Saving for your child's future doesn't have to be like pulling teeth
Do you have a young child or grandchild? Then you need to read this. Do not turn that page!
Inflation went to 2.5 per cent in July. The Bank of England blamed fuel, housing, leisure and food.
However, sometimes we have to listen to the wisdom of our children. So today, we expose the invisible culprit the Bank of England missed. I refer, of course, to the Tooth Fairy.
The annual Tooth Fairy Index says she leaves an average of £2.05 under the pillow. This has more than doubled since 2017, when she was just leaving £1.
No wonder the Consumer Price Index of inflation is going ballistic. Even though the Fine Bedding Company (they make pillows) commissioned the survey and talked to over 2,000 people, the £2.05 figure appears to be just the average. In the swanky houses, 17 per cent of children are receiving £5 – while another 4 per cent get just 20p a tooth. Hardly worth all that wiggling and pulling.

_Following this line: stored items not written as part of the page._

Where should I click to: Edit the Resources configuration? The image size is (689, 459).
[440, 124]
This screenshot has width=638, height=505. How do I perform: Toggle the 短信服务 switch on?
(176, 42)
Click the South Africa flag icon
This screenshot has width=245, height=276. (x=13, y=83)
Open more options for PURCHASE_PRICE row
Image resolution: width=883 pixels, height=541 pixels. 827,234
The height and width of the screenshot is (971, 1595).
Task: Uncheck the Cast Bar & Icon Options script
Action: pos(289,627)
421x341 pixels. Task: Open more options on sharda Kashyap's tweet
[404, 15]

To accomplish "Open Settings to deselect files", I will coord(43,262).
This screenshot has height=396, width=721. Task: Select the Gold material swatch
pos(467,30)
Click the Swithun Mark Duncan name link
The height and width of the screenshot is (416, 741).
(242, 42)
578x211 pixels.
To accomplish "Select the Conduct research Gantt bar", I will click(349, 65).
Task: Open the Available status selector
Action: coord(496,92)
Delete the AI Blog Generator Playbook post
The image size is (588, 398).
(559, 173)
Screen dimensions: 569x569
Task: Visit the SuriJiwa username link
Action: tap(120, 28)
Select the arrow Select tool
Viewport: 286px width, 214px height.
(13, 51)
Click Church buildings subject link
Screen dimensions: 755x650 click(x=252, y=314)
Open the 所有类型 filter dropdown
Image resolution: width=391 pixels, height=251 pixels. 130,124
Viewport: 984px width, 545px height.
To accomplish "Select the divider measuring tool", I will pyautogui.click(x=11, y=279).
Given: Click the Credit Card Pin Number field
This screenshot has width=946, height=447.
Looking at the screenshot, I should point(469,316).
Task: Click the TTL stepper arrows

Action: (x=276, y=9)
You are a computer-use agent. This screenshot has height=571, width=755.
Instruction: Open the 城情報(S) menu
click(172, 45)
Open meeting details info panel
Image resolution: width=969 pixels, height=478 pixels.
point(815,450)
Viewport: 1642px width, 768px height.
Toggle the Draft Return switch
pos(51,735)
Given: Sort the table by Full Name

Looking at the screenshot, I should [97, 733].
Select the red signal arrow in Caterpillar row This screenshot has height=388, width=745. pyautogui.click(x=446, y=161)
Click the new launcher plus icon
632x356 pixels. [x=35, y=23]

Well, leaving the window open for the Tooth Fairy is fine, but there's better ways of putting a few pounds under your child's pillow.
Did you know, for instance, that you can make your child a little pension saver, by opening a children's Stakeholder Pension for them? They still benefit from the 20 per cent top-up by the taxman, even though they aren't working, and may be only fifteen minutes old!
Of every £100 that goes into the pension, you pay only £80 – the remaining £20 is paid by the taxman.
Wealth manager Brewin Dolphin's new research shows that if you are able to save £50 a month for your child for the first 18 years of their life, even if you then stop, it could be worth £212,883 by the time they are 43, in the year 2061.
And if you were able to save £100 a month until they are 18, it could grow to £425,766 in the same time.
Now, Brewin Dolphin are assuming a generous 8 per cent annual growth in these pension savings. This may seem a bit high, until you consider that the average pension fund grew by 10.7 per cent in 2017, and that was the sixth consecutive year of double-digit growth (Source: Moneyfacts).
Moreover, it's not just for parents. Any family member can contribute to the pot, which makes the Stakeholder Pension an ideal way for grandparents to save for their grandchildren. And here's the best part: they can do so free from any risk of inheritance tax.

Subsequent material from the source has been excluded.